Contrasting the different implementation models (that is comparing change across two of the groups shown in Table 2), is somewhat more demanding on sample size. We estimate that a single pre-and post measurement using the CPS would allow an evaluator to detect a 3 percentage point difference in the rate of change between any pair of group A, B, or C.
Policymakers will also be interested in whether HIPAA has improved access for vulnerable population groups. Therefore, we investigated whether the CPS would provide sufficient sample to measure change in coverage among persons without employer group or public insurance who are in poor or fair health. Because having poor or fair health is a relatively infrequent event, changes in coverage over time would have to be quite substantial to detect them with a single pre- and post-observation from the CPS. For groups B and C, we estimate that the evaluator would have 80 percent power to detect an increase of about 7 percentage points over time using a single CPS for the pre- and post-period; for group A, a change of about 8 percentage points could be detected with 80 percent power. Again, pooling data for multiple years would improve the power.
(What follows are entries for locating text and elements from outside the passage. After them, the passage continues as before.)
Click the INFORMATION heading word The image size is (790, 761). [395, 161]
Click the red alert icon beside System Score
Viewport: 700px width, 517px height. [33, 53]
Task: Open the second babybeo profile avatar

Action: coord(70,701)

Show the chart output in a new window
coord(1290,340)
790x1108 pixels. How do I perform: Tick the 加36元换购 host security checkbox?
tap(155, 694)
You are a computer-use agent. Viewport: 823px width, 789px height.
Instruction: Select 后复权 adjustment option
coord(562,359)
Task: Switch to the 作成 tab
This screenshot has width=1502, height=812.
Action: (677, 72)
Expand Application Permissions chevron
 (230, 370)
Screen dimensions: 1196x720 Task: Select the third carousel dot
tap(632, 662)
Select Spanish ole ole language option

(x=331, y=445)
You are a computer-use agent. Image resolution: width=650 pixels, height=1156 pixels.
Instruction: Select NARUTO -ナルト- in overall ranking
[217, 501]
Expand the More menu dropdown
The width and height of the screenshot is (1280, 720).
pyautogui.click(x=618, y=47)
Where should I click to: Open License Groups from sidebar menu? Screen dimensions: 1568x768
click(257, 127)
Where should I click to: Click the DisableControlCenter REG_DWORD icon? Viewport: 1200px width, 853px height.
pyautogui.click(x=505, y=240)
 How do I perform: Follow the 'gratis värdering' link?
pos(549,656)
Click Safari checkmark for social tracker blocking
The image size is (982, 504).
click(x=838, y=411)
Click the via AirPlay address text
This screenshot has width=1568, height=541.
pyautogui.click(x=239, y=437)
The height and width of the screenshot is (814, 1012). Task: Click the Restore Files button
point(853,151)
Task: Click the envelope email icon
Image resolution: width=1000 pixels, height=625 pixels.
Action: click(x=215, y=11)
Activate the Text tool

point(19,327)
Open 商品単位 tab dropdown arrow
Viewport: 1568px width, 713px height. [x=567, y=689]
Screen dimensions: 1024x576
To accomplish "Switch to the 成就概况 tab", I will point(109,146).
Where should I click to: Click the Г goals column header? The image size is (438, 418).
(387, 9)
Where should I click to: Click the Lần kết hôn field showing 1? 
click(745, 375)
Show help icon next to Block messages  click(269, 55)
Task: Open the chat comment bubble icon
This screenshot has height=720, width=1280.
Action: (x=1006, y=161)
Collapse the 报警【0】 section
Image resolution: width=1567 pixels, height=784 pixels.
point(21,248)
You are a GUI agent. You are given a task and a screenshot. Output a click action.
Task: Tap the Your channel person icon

What are the implementation issues in adopting risk pools as the alternative mechanism? This task would focus on issues in implementing changes to risk pools needed to provide access using a state high-risk pool as the alternative mechanism. It would be accomplished through two mechanisms. First, updating the individual market database developed by IHPS would provide monitoring information on regulatory changes made in state high risk pools to qualify as an alternative mechanism. Second, we suggest that risk pool implementation be part of the case study protocol. The following topics would be covered: What changes to existing risk pools have been made by states to attract HIPAA eligibles? Do states subsidize the costs for low-income HIPAA eligibles? How has HIPAA affected rate-setting in the risk-pool arrangements? What types of products are offered through the high risk pool and how has choice and type of product changed? How do states track and measure HIPAA eligibles’ participation rates in expanded risk pools? Have states developed new information products to inform HIPAA eligibles about the risk pool? What is the application process; how easy is it to apply; has a process been established to enroll individuals within the 63 day period? In selecting sites, the evaluator would want to include states that have modified existing risk pools as an alternative mechanism as well as one or both states that have developed new risk pools for the HIPAA eligible population. The comparative study of these different cases would provide information about differences between new and existing risk pools in the number of HIPAA eligibles who are attracted and retained, the different rate-setting experiences, and other differences in implementation. Information being collected by NASCHIP, discussed above, could be used as part of the site-selection process.